## YOUR OBJECTIVE
Please copy the records below line for line, keeping every character the same.

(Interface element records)
= = = =

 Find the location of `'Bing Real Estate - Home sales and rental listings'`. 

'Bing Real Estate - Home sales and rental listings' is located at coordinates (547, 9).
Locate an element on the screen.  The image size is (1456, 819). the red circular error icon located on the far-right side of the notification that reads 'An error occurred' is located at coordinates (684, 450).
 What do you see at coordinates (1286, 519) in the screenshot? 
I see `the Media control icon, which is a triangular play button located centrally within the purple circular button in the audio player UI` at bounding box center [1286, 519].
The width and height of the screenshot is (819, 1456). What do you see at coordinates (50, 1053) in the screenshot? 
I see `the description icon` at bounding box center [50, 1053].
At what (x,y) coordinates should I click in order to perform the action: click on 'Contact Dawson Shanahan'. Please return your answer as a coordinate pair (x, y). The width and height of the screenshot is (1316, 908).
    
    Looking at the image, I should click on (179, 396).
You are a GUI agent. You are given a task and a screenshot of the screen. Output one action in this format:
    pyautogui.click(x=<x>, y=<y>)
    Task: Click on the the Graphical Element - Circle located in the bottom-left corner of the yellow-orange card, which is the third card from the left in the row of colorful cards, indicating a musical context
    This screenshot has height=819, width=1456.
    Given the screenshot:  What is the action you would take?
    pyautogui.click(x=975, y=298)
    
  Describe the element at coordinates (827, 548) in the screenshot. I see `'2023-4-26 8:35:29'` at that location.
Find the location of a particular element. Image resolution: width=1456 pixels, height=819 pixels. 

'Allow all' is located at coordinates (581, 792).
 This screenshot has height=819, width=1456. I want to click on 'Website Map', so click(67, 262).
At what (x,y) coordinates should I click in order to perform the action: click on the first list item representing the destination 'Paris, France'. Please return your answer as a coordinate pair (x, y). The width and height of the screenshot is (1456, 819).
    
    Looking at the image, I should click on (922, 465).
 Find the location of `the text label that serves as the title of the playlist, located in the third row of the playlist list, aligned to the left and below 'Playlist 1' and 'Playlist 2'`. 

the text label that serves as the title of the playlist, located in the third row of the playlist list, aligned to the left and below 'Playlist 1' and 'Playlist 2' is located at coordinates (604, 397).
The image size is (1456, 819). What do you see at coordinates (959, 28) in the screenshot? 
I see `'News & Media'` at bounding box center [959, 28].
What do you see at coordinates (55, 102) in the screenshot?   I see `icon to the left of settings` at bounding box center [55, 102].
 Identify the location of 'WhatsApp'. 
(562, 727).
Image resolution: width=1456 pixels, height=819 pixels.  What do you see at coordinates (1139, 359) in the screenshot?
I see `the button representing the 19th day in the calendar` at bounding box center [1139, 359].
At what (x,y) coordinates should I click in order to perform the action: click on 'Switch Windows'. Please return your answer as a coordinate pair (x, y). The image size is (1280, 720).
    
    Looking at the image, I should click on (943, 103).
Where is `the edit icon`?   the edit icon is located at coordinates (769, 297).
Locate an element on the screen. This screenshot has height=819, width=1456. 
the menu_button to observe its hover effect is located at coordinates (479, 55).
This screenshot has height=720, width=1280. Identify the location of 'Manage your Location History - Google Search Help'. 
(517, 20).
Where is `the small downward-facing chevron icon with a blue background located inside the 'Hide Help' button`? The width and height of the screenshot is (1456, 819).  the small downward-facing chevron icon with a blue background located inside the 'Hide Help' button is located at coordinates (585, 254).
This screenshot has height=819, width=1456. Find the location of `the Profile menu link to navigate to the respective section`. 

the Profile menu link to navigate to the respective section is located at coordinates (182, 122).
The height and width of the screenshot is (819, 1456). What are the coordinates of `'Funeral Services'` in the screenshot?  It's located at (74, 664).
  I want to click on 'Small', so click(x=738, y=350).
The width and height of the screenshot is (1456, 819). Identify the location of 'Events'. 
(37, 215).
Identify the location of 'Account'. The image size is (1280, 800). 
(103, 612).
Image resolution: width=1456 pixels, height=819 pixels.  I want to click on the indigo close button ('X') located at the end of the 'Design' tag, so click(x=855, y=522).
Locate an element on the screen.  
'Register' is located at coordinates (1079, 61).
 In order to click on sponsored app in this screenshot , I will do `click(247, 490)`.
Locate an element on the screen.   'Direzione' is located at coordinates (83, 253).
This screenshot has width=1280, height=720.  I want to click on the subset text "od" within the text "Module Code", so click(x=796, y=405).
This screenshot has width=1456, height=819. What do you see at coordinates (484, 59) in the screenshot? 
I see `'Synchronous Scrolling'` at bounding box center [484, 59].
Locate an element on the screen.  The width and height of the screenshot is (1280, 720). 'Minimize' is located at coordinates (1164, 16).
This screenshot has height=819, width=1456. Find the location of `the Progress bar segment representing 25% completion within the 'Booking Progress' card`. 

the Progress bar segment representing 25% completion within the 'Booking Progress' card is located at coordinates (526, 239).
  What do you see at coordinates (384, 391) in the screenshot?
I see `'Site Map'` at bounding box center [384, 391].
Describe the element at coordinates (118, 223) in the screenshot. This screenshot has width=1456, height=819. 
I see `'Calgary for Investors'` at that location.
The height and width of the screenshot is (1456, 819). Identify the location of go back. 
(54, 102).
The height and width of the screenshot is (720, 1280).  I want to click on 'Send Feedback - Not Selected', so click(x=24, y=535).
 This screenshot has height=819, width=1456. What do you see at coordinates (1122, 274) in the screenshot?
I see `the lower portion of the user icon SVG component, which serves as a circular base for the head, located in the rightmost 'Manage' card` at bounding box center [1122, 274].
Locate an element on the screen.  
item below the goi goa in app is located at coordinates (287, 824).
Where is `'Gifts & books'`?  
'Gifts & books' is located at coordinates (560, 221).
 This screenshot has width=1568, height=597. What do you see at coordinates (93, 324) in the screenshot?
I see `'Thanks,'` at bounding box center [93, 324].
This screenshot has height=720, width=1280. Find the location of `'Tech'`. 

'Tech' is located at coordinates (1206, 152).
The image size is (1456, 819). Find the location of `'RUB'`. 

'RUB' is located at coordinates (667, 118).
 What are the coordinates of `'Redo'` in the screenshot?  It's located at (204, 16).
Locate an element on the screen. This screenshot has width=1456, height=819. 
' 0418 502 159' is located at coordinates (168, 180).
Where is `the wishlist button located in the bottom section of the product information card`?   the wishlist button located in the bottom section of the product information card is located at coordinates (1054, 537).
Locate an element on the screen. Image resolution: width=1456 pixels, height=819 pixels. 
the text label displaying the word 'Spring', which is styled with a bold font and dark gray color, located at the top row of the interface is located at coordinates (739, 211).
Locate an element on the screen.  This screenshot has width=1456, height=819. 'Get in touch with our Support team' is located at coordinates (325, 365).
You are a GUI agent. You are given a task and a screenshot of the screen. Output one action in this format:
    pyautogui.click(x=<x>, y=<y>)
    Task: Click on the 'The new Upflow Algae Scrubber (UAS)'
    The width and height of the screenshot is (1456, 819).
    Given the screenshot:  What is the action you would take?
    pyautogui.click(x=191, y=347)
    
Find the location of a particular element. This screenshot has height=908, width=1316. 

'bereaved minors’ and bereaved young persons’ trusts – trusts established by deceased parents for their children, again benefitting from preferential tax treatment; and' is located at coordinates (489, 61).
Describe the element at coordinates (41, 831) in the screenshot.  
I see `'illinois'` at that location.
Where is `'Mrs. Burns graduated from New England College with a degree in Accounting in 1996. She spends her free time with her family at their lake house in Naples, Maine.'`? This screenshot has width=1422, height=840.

= = = =

## FULL OUTPUT
 Find the location of `'Bing Real Estate - Home sales and rental listings'`. 

'Bing Real Estate - Home sales and rental listings' is located at coordinates (547, 9).
Locate an element on the screen.  The image size is (1456, 819). the red circular error icon located on the far-right side of the notification that reads 'An error occurred' is located at coordinates (684, 450).
 What do you see at coordinates (1286, 519) in the screenshot? 
I see `the Media control icon, which is a triangular play button located centrally within the purple circular button in the audio player UI` at bounding box center [1286, 519].
The width and height of the screenshot is (819, 1456). What do you see at coordinates (50, 1053) in the screenshot? 
I see `the description icon` at bounding box center [50, 1053].
At what (x,y) coordinates should I click in order to perform the action: click on 'Contact Dawson Shanahan'. Please return your answer as a coordinate pair (x, y). The width and height of the screenshot is (1316, 908).
    
    Looking at the image, I should click on (179, 396).
You are a GUI agent. You are given a task and a screenshot of the screen. Output one action in this format:
    pyautogui.click(x=<x>, y=<y>)
    Task: Click on the the Graphical Element - Circle located in the bottom-left corner of the yellow-orange card, which is the third card from the left in the row of colorful cards, indicating a musical context
    This screenshot has height=819, width=1456.
    Given the screenshot:  What is the action you would take?
    pyautogui.click(x=975, y=298)
    
  Describe the element at coordinates (827, 548) in the screenshot. I see `'2023-4-26 8:35:29'` at that location.
Find the location of a particular element. Image resolution: width=1456 pixels, height=819 pixels. 

'Allow all' is located at coordinates (581, 792).
 This screenshot has height=819, width=1456. I want to click on 'Website Map', so click(67, 262).
At what (x,y) coordinates should I click in order to perform the action: click on the first list item representing the destination 'Paris, France'. Please return your answer as a coordinate pair (x, y). The width and height of the screenshot is (1456, 819).
    
    Looking at the image, I should click on (922, 465).
 Find the location of `the text label that serves as the title of the playlist, located in the third row of the playlist list, aligned to the left and below 'Playlist 1' and 'Playlist 2'`. 

the text label that serves as the title of the playlist, located in the third row of the playlist list, aligned to the left and below 'Playlist 1' and 'Playlist 2' is located at coordinates (604, 397).
The image size is (1456, 819). What do you see at coordinates (959, 28) in the screenshot? 
I see `'News & Media'` at bounding box center [959, 28].
What do you see at coordinates (55, 102) in the screenshot?   I see `icon to the left of settings` at bounding box center [55, 102].
 Identify the location of 'WhatsApp'. 
(562, 727).
Image resolution: width=1456 pixels, height=819 pixels.  What do you see at coordinates (1139, 359) in the screenshot?
I see `the button representing the 19th day in the calendar` at bounding box center [1139, 359].
At what (x,y) coordinates should I click in order to perform the action: click on 'Switch Windows'. Please return your answer as a coordinate pair (x, y). The image size is (1280, 720).
    
    Looking at the image, I should click on (943, 103).
Where is `the edit icon`?   the edit icon is located at coordinates (769, 297).
Locate an element on the screen. This screenshot has height=819, width=1456. 
the menu_button to observe its hover effect is located at coordinates (479, 55).
This screenshot has height=720, width=1280. Identify the location of 'Manage your Location History - Google Search Help'. 
(517, 20).
Where is `the small downward-facing chevron icon with a blue background located inside the 'Hide Help' button`? The width and height of the screenshot is (1456, 819).  the small downward-facing chevron icon with a blue background located inside the 'Hide Help' button is located at coordinates (585, 254).
This screenshot has height=819, width=1456. Find the location of `the Profile menu link to navigate to the respective section`. 

the Profile menu link to navigate to the respective section is located at coordinates (182, 122).
The height and width of the screenshot is (819, 1456). What are the coordinates of `'Funeral Services'` in the screenshot?  It's located at (74, 664).
  I want to click on 'Small', so click(x=738, y=350).
The width and height of the screenshot is (1456, 819). Identify the location of 'Events'. 
(37, 215).
Identify the location of 'Account'. The image size is (1280, 800). 
(103, 612).
Image resolution: width=1456 pixels, height=819 pixels.  I want to click on the indigo close button ('X') located at the end of the 'Design' tag, so click(x=855, y=522).
Locate an element on the screen.  
'Register' is located at coordinates (1079, 61).
 In order to click on sponsored app in this screenshot , I will do `click(247, 490)`.
Locate an element on the screen.   'Direzione' is located at coordinates (83, 253).
This screenshot has width=1280, height=720.  I want to click on the subset text "od" within the text "Module Code", so click(x=796, y=405).
This screenshot has width=1456, height=819. What do you see at coordinates (484, 59) in the screenshot? 
I see `'Synchronous Scrolling'` at bounding box center [484, 59].
Locate an element on the screen.  The width and height of the screenshot is (1280, 720). 'Minimize' is located at coordinates (1164, 16).
This screenshot has height=819, width=1456. Find the location of `the Progress bar segment representing 25% completion within the 'Booking Progress' card`. 

the Progress bar segment representing 25% completion within the 'Booking Progress' card is located at coordinates (526, 239).
  What do you see at coordinates (384, 391) in the screenshot?
I see `'Site Map'` at bounding box center [384, 391].
Describe the element at coordinates (118, 223) in the screenshot. This screenshot has width=1456, height=819. 
I see `'Calgary for Investors'` at that location.
The height and width of the screenshot is (1456, 819). Identify the location of go back. 
(54, 102).
The height and width of the screenshot is (720, 1280).  I want to click on 'Send Feedback - Not Selected', so click(x=24, y=535).
 This screenshot has height=819, width=1456. What do you see at coordinates (1122, 274) in the screenshot?
I see `the lower portion of the user icon SVG component, which serves as a circular base for the head, located in the rightmost 'Manage' card` at bounding box center [1122, 274].
Locate an element on the screen.  
item below the goi goa in app is located at coordinates (287, 824).
Where is `'Gifts & books'`?  
'Gifts & books' is located at coordinates (560, 221).
 This screenshot has width=1568, height=597. What do you see at coordinates (93, 324) in the screenshot?
I see `'Thanks,'` at bounding box center [93, 324].
This screenshot has height=720, width=1280. Find the location of `'Tech'`. 

'Tech' is located at coordinates (1206, 152).
The image size is (1456, 819). Find the location of `'RUB'`. 

'RUB' is located at coordinates (667, 118).
 What are the coordinates of `'Redo'` in the screenshot?  It's located at (204, 16).
Locate an element on the screen. This screenshot has width=1456, height=819. 
' 0418 502 159' is located at coordinates (168, 180).
Where is `the wishlist button located in the bottom section of the product information card`?   the wishlist button located in the bottom section of the product information card is located at coordinates (1054, 537).
Locate an element on the screen. Image resolution: width=1456 pixels, height=819 pixels. 
the text label displaying the word 'Spring', which is styled with a bold font and dark gray color, located at the top row of the interface is located at coordinates (739, 211).
Locate an element on the screen.  This screenshot has width=1456, height=819. 'Get in touch with our Support team' is located at coordinates (325, 365).
You are a GUI agent. You are given a task and a screenshot of the screen. Output one action in this format:
    pyautogui.click(x=<x>, y=<y>)
    Task: Click on the 'The new Upflow Algae Scrubber (UAS)'
    The width and height of the screenshot is (1456, 819).
    Given the screenshot:  What is the action you would take?
    pyautogui.click(x=191, y=347)
    
Find the location of a particular element. This screenshot has height=908, width=1316. 

'bereaved minors’ and bereaved young persons’ trusts – trusts established by deceased parents for their children, again benefitting from preferential tax treatment; and' is located at coordinates (489, 61).
Describe the element at coordinates (41, 831) in the screenshot.  
I see `'illinois'` at that location.
Where is `'Mrs. Burns graduated from New England College with a degree in Accounting in 1996. She spends her free time with her family at their lake house in Naples, Maine.'`? This screenshot has width=1422, height=840.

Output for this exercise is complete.